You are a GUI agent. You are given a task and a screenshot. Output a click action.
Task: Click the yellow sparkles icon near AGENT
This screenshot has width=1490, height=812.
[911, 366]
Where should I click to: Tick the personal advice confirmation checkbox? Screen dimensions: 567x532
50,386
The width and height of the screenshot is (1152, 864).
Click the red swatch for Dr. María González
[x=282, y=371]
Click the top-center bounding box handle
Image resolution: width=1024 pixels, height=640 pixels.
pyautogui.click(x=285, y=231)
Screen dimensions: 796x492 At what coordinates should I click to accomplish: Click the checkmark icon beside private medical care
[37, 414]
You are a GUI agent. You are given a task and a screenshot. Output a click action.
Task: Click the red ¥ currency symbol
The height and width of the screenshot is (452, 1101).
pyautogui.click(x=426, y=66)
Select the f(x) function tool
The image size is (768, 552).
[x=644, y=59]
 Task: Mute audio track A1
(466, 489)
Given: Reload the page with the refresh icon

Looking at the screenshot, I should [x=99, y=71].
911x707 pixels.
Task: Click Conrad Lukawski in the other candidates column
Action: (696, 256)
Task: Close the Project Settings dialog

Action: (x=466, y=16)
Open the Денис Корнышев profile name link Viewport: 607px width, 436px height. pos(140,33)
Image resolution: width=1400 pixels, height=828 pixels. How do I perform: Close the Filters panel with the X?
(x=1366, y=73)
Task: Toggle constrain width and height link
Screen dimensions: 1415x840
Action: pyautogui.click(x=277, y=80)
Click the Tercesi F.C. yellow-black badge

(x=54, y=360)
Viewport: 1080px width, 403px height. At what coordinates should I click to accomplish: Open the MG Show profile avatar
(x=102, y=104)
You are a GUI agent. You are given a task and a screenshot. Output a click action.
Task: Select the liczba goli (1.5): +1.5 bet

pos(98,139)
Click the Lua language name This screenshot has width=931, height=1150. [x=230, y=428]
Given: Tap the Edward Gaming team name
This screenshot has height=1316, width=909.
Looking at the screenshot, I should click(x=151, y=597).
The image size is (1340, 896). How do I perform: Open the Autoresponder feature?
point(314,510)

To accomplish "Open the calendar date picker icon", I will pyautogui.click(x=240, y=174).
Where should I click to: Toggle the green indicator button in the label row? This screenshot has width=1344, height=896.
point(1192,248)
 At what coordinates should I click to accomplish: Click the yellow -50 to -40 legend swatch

++++

• EXERCISE PROMPT
Every record above must be duplicated exactly.

• OUTPUT OF THE TASK
You are a GUI agent. You are given a task and a screenshot. Output a click action.
Task: Click the yellow sparkles icon near AGENT
This screenshot has width=1490, height=812.
[911, 366]
Where should I click to: Tick the personal advice confirmation checkbox? Screen dimensions: 567x532
50,386
The width and height of the screenshot is (1152, 864).
Click the red swatch for Dr. María González
[x=282, y=371]
Click the top-center bounding box handle
Image resolution: width=1024 pixels, height=640 pixels.
pyautogui.click(x=285, y=231)
Screen dimensions: 796x492 At what coordinates should I click to accomplish: Click the checkmark icon beside private medical care
[37, 414]
You are a GUI agent. You are given a task and a screenshot. Output a click action.
Task: Click the red ¥ currency symbol
The height and width of the screenshot is (452, 1101).
pyautogui.click(x=426, y=66)
Select the f(x) function tool
The image size is (768, 552).
[x=644, y=59]
 Task: Mute audio track A1
(466, 489)
Given: Reload the page with the refresh icon

Looking at the screenshot, I should [x=99, y=71].
911x707 pixels.
Task: Click Conrad Lukawski in the other candidates column
Action: (696, 256)
Task: Close the Project Settings dialog

Action: (x=466, y=16)
Open the Денис Корнышев profile name link Viewport: 607px width, 436px height. pos(140,33)
Image resolution: width=1400 pixels, height=828 pixels. How do I perform: Close the Filters panel with the X?
(x=1366, y=73)
Task: Toggle constrain width and height link
Screen dimensions: 1415x840
Action: pyautogui.click(x=277, y=80)
Click the Tercesi F.C. yellow-black badge

(x=54, y=360)
Viewport: 1080px width, 403px height. At what coordinates should I click to accomplish: Open the MG Show profile avatar
(x=102, y=104)
You are a GUI agent. You are given a task and a screenshot. Output a click action.
Task: Select the liczba goli (1.5): +1.5 bet

pos(98,139)
Click the Lua language name This screenshot has width=931, height=1150. [x=230, y=428]
Given: Tap the Edward Gaming team name
This screenshot has height=1316, width=909.
Looking at the screenshot, I should click(x=151, y=597).
The image size is (1340, 896). How do I perform: Open the Autoresponder feature?
point(314,510)

To accomplish "Open the calendar date picker icon", I will pyautogui.click(x=240, y=174).
Where should I click to: Toggle the green indicator button in the label row? This screenshot has width=1344, height=896.
point(1192,248)
 At what coordinates should I click to accomplish: Click the yellow -50 to -40 legend swatch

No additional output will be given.